**Exercise aim**: Review the material and extract every line in which the word "width" occurs.

**Excerpted data**:

===

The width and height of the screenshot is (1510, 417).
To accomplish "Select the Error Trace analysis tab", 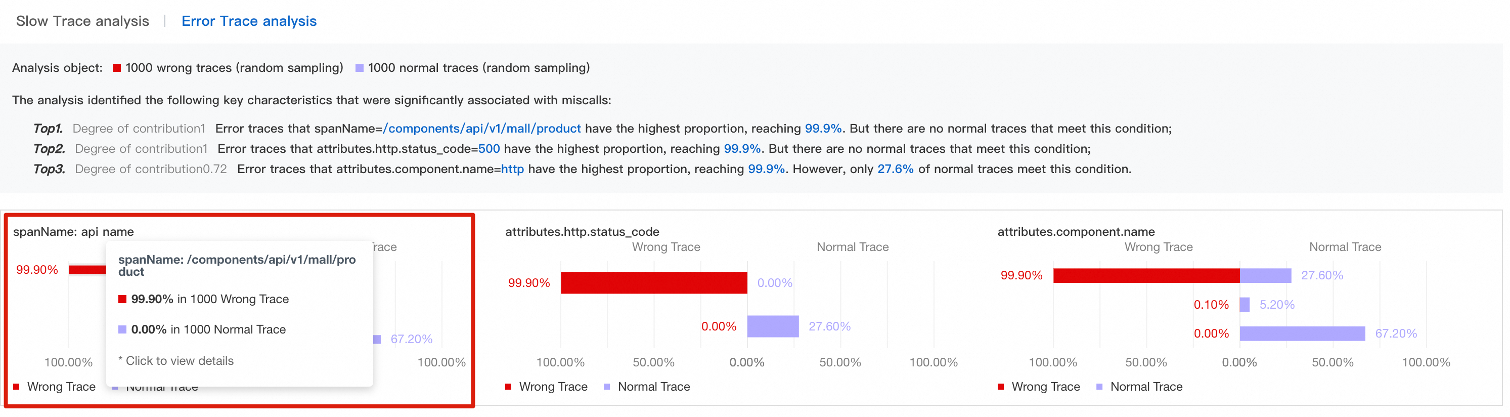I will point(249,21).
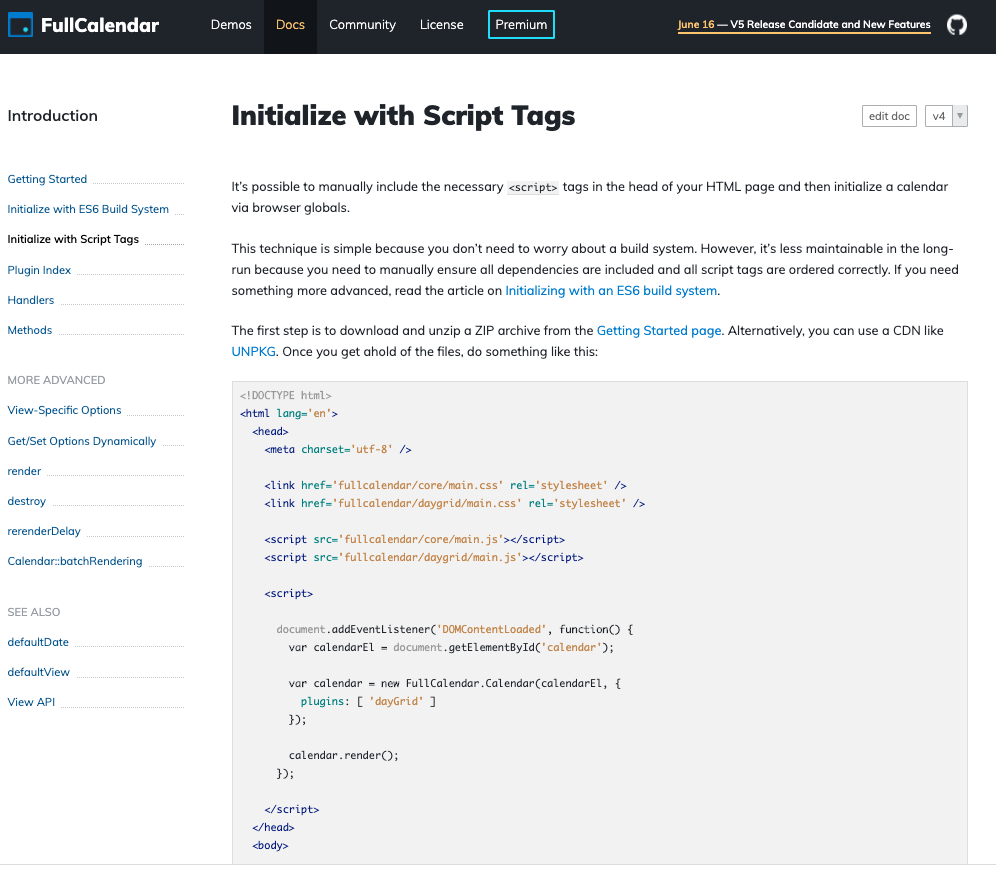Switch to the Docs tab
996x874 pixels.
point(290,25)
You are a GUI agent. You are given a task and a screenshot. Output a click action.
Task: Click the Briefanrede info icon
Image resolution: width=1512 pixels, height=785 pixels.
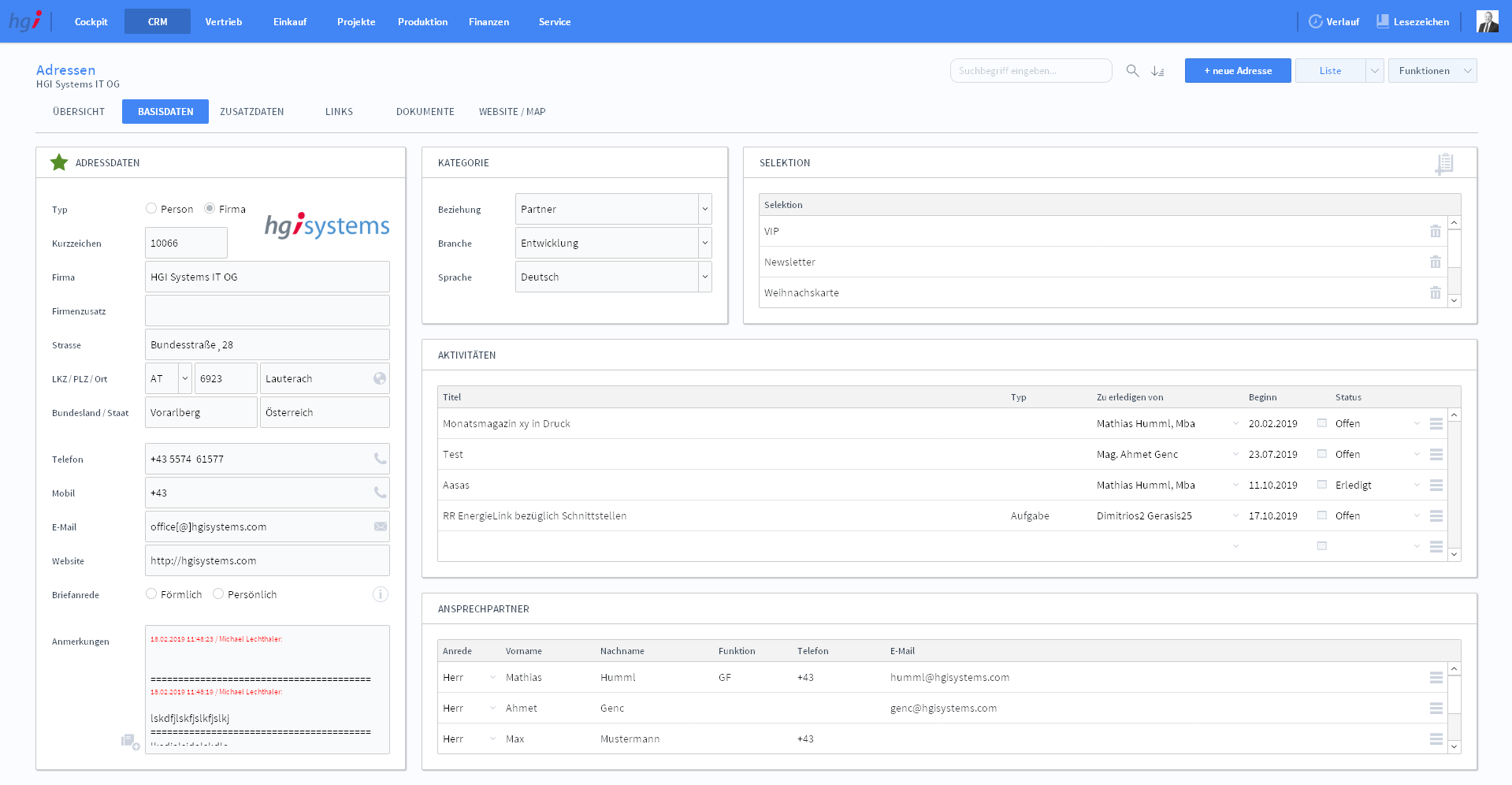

===

**Exercise response**:
The width and height of the screenshot is (1510, 417).
Image resolution: width=1512 pixels, height=785 pixels.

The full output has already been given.